• [Action item]: Your answer must be the lines from the one containing "Open the 深股通 tab" through the last line of the records below, copied exactly, with the pictures left out.

• [Stored items]:
<<<<

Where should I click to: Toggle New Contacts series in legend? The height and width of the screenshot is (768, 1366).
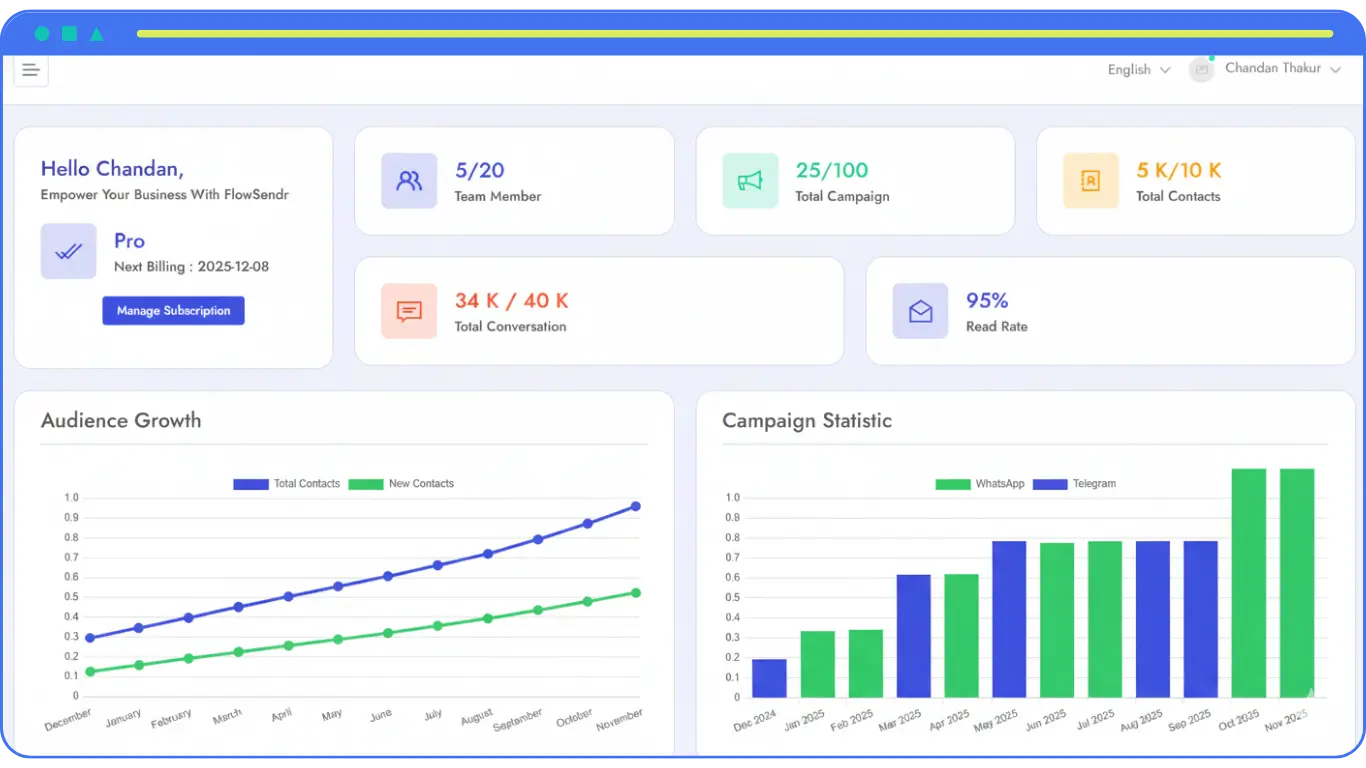(402, 484)
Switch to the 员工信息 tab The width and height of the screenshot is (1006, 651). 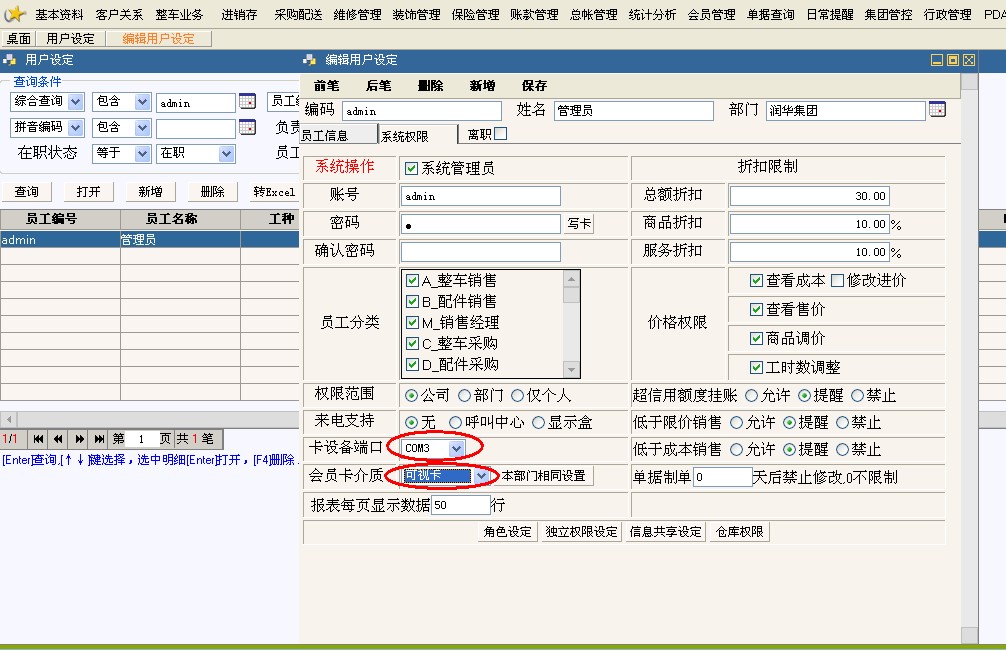pyautogui.click(x=325, y=136)
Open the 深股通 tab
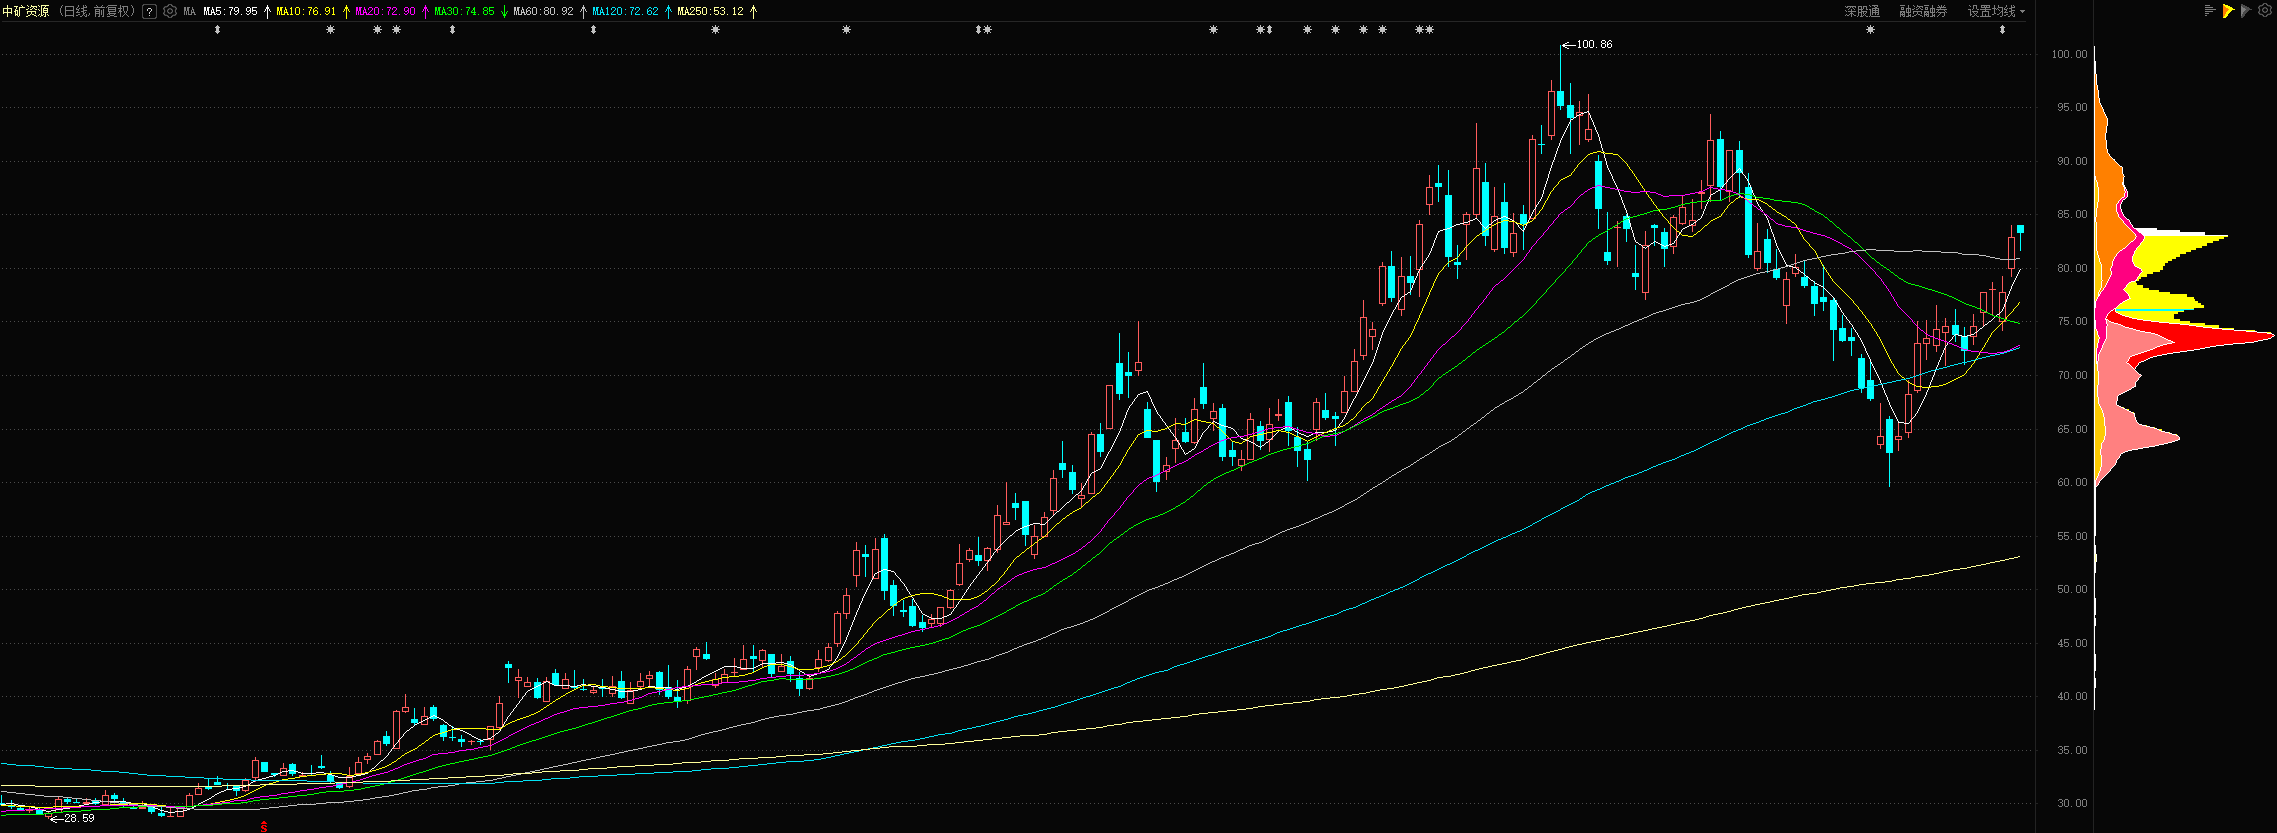This screenshot has width=2277, height=833. pos(1862,11)
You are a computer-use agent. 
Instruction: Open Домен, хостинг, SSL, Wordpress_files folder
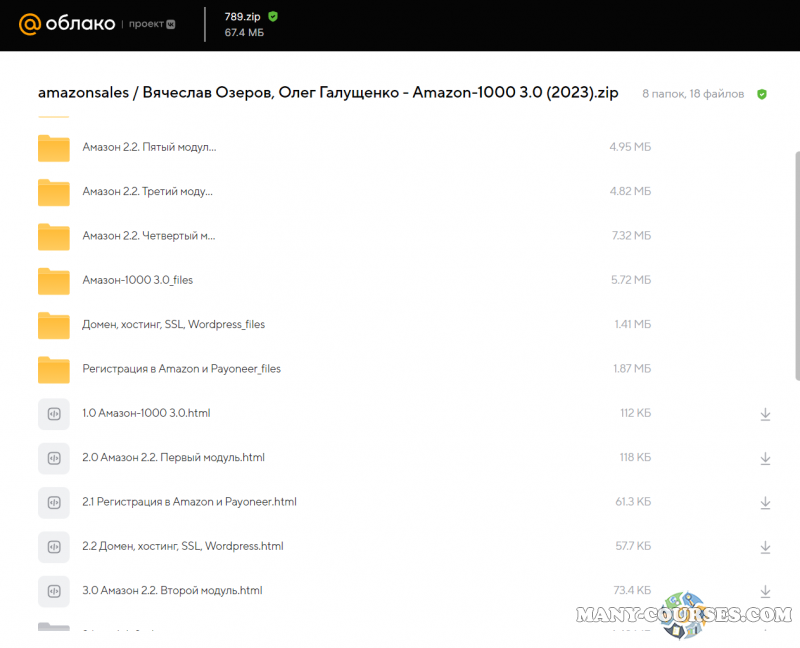[x=173, y=324]
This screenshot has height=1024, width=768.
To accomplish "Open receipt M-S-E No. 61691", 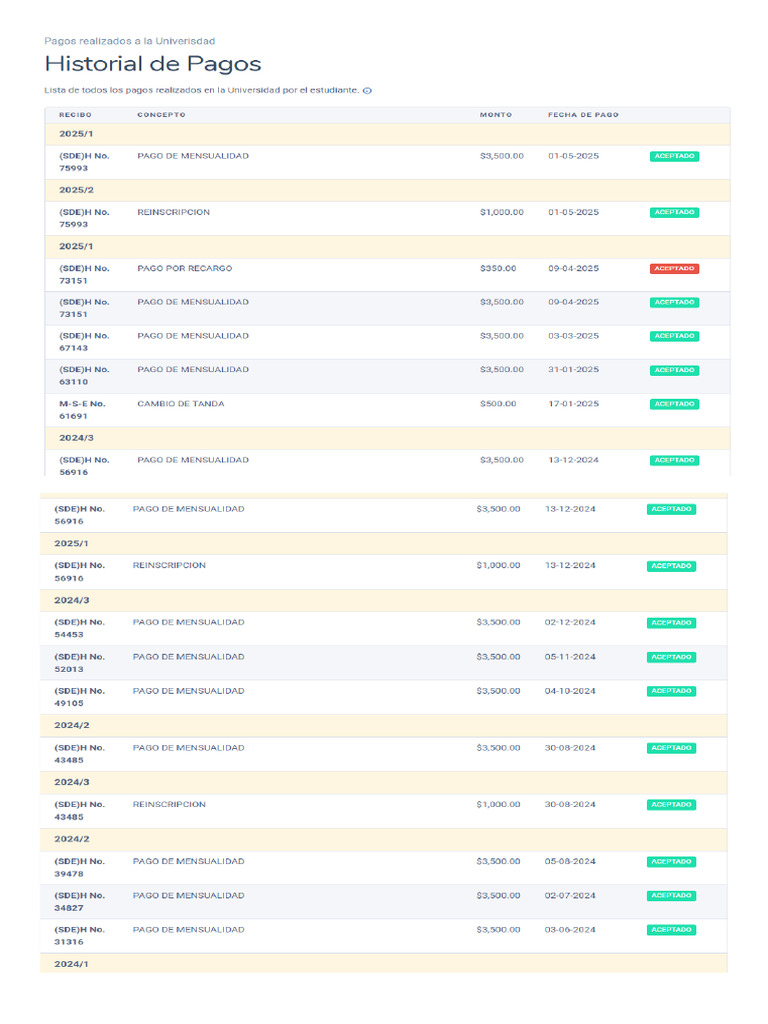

>>>>

• [Response to the task]:
Open the 深股通 tab
This screenshot has width=2277, height=833. pos(1862,11)
You are a computer-use agent. 
Instruction: Open Домен, хостинг, SSL, Wordpress_files folder
[x=173, y=324]
This screenshot has height=1024, width=768.
To accomplish "Open receipt M-S-E No. 61691", 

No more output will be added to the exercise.